==== Extracted text ====

You * should* be changing the water out weekly not bi monthly. Sounds like it's building up in your tank. Live plants would also help.


----------



## ElChef194 (Dec 25, 2011)

weekly, not every two weeks? ok, i'll give that a try. thanks! i am reletavely new to the hobby and am saving toward a 55 gallon tank which i will live plant, but will def need help with that. i.e., how dense, what plants, fertalize? nutrients? substrate specs? all questions i will ask and research once i have the tank $$.


----------



## NeonShark666 (Dec 13, 2010)

Nitrite is the second stage in tank cycling. In a normal tank these levels drop after several weeks of cycling. Make sure your measured nitrite values are correct. If they are, then you may have organic material decomposing in your tank, stop feeding and look for dead fish in your tank. Also, make sure your tap water doesn't have ammonia or nitrites in it.

==== Given material ====

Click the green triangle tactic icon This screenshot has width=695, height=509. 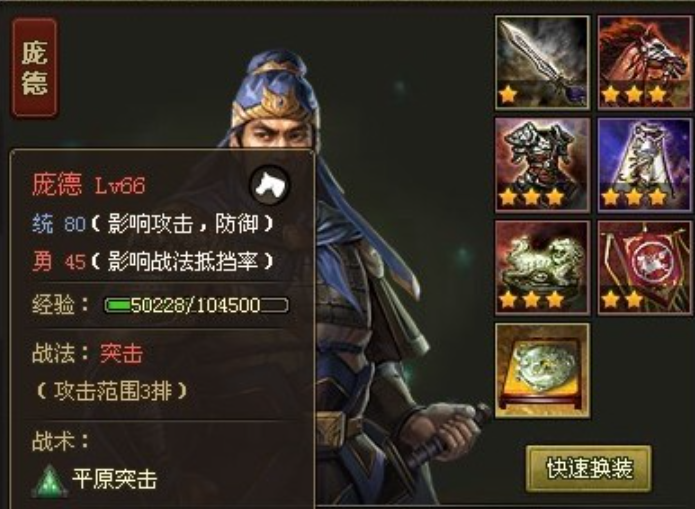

====

▶ [What this exercise asks]:
- A) For each statement, say whether it agrees with the aquarium thread, answering yes or no and quoting the deciding words from it. (i) Weekly water changes are recommended over changing the water twice a month. (ii) ElChef194 already owns a 55 gallon tank. (iii) Nitrite is called the first stage of tank cycling.
- B) Carry on the aquarium thread from its final sentence.
The lines have no connection to the aquarium thread.

▶ [Answer set]:
- A)
(i) Yes: "changing the water out weekly not bi monthly"
(ii) No: "am saving toward a 55 gallon tank"
(iii) No: "Nitrite is the second stage in tank cycling."

- B)
----------



## ElChef194 (Dec 25, 2011)

my tap water is clean. i tested it before i cycled the tanks. but it would be a good idea to retest, thanks. i just tested the tank now, and it is between 1 and 3 ppm i will reduce to one feeding of the same size daily for a few days but all fish are accounted for. thanks all for your help. will post results in a few days.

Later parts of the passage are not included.